● **About this task**: How many of the lines below contain "site"? Reply with only that figure.

● **Input material**:
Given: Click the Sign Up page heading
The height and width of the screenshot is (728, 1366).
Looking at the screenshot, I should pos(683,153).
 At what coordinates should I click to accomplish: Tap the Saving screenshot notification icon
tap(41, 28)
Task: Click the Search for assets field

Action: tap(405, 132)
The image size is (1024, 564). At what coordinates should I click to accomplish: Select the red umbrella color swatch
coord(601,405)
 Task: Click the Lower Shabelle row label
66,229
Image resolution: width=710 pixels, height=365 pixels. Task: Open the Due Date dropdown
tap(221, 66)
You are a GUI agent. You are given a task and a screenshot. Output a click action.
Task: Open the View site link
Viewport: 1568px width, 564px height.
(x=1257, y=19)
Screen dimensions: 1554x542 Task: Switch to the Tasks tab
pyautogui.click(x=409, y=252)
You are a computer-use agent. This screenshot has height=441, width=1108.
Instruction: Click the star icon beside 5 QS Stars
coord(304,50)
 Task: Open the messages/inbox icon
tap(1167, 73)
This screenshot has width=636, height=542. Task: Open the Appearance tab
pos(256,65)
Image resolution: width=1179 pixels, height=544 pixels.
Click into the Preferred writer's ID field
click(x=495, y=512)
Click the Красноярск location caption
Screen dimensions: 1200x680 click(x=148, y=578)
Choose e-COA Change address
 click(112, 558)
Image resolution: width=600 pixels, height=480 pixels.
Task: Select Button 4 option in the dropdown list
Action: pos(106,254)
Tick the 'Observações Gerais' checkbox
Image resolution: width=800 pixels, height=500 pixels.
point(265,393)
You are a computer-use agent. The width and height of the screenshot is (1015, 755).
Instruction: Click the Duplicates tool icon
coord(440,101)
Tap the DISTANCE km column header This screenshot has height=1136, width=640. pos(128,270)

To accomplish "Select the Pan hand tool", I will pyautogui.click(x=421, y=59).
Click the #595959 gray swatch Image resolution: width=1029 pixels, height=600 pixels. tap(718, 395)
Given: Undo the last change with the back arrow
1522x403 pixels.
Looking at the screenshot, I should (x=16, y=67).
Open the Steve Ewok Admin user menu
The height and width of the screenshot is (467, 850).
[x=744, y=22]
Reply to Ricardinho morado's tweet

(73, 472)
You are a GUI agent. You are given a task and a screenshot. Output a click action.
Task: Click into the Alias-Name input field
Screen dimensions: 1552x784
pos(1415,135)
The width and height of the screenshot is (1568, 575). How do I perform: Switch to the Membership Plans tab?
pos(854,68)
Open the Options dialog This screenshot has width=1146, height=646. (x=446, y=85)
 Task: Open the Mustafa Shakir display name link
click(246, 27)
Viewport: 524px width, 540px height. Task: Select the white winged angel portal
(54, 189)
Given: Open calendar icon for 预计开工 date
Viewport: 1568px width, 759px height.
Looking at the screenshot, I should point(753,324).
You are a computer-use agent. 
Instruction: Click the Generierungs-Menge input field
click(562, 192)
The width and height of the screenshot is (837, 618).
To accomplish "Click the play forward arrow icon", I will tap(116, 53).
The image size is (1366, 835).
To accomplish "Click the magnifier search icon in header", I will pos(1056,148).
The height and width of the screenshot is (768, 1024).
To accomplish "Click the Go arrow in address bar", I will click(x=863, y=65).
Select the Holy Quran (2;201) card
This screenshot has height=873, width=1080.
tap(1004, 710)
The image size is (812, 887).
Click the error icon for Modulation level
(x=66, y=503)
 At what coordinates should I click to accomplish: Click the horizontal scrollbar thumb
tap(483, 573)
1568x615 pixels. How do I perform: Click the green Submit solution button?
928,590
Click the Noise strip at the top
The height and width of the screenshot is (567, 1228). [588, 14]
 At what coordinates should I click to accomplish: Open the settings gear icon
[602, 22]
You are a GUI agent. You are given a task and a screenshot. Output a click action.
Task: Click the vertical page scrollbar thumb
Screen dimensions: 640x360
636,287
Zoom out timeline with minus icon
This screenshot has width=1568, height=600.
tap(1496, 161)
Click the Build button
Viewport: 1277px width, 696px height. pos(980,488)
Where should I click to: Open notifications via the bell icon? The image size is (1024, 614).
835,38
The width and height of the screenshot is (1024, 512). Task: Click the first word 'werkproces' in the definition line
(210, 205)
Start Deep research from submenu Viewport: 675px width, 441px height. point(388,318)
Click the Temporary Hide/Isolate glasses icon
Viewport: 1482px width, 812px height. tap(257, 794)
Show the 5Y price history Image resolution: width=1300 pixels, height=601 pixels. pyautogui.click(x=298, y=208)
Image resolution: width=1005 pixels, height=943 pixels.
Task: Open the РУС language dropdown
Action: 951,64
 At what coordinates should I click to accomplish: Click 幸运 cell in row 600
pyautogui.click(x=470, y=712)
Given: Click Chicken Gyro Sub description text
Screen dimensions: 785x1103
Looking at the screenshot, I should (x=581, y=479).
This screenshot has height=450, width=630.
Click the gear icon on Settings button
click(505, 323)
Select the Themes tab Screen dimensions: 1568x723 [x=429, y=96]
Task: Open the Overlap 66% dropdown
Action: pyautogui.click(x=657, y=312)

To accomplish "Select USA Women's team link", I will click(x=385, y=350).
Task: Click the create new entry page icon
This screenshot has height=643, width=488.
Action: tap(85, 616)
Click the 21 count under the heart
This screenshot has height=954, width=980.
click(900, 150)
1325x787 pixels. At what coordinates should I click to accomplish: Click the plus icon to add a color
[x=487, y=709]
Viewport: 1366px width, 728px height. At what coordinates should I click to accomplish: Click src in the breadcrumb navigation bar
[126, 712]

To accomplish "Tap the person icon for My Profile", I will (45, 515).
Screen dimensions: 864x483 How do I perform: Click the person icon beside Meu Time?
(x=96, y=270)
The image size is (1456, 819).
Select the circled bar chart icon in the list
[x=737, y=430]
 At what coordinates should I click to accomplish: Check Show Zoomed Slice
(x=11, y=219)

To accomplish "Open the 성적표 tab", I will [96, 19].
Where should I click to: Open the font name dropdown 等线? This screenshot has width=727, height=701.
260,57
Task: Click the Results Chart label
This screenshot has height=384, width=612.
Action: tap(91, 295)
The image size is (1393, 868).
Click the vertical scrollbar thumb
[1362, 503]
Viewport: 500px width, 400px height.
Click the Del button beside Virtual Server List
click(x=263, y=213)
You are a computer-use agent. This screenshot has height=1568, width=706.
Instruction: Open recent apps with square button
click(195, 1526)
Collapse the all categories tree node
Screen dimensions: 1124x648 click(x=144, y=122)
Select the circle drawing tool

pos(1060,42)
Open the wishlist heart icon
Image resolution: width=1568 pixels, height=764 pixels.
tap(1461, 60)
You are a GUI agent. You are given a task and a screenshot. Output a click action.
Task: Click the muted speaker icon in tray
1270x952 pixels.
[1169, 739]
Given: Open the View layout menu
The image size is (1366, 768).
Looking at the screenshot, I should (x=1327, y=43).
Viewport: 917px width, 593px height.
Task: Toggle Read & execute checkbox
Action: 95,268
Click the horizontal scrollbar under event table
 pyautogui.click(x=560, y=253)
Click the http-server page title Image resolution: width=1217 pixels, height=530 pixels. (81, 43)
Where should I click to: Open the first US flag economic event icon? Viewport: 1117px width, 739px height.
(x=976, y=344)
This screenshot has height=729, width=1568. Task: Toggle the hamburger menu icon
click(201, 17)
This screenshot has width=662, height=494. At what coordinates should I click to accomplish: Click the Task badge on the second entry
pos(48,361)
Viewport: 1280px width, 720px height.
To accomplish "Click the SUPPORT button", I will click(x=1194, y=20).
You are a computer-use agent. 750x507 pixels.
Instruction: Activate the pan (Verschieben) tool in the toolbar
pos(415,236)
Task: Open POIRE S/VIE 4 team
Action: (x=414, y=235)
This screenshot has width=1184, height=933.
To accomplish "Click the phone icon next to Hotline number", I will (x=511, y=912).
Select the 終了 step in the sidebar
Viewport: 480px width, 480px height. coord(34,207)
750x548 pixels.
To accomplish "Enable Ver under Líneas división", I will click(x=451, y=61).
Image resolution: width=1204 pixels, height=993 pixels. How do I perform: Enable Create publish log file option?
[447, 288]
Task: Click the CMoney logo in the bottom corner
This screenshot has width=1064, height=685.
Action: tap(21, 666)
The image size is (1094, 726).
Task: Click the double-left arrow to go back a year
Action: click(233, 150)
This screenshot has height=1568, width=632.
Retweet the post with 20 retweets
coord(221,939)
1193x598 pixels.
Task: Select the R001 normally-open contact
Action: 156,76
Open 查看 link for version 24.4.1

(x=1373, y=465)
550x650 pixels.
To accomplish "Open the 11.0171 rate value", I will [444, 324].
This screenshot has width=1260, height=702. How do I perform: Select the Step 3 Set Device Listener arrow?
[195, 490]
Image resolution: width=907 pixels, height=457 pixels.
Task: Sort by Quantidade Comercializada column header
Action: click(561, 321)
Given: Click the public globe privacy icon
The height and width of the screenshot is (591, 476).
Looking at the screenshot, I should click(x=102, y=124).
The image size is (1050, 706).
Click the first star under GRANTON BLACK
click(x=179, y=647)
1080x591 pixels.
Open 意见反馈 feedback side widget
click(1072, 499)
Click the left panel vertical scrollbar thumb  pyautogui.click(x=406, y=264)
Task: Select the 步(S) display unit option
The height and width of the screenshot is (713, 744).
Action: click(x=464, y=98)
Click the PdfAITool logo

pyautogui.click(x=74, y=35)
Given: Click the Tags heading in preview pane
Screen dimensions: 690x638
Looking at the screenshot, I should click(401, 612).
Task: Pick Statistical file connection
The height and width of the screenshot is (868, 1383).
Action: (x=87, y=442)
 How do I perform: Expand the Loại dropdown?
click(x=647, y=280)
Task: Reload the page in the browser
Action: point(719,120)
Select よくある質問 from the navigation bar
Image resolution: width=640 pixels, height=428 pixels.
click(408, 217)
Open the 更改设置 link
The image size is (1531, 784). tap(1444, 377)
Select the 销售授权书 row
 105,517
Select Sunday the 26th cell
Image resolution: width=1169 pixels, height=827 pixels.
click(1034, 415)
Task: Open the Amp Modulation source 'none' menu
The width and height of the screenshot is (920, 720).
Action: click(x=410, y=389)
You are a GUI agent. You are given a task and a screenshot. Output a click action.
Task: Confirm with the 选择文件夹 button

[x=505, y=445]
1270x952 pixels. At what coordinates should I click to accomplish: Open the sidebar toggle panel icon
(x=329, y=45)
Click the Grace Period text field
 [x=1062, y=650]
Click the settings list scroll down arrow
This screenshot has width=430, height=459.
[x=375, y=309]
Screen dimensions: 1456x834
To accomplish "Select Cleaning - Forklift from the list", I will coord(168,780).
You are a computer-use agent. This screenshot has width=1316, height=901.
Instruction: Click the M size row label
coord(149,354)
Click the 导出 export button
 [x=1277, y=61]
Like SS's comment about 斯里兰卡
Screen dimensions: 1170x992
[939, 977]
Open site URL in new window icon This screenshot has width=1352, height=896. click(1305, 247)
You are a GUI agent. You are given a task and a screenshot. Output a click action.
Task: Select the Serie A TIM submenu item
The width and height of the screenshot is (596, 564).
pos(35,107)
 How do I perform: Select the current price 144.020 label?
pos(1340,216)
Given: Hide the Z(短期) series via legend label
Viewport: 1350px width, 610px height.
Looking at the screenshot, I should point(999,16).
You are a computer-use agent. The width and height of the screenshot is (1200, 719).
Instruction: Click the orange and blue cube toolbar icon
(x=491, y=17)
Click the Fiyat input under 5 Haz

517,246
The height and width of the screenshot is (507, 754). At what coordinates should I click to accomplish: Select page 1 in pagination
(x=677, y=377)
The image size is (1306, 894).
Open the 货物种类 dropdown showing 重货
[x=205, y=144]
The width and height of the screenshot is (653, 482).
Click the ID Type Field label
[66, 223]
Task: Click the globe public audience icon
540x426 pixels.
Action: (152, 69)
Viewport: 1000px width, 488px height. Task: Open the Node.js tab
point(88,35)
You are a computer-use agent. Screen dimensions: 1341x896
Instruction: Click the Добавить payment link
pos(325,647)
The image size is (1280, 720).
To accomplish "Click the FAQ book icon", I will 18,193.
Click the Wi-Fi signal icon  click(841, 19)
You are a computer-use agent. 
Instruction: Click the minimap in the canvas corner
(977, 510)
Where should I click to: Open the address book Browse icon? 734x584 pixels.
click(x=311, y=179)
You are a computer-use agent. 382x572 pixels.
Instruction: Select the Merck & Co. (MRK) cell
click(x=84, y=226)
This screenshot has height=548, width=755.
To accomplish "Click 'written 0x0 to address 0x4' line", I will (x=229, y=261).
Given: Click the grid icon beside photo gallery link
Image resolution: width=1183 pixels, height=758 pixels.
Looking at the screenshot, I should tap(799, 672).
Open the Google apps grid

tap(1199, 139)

● **Response area**: 2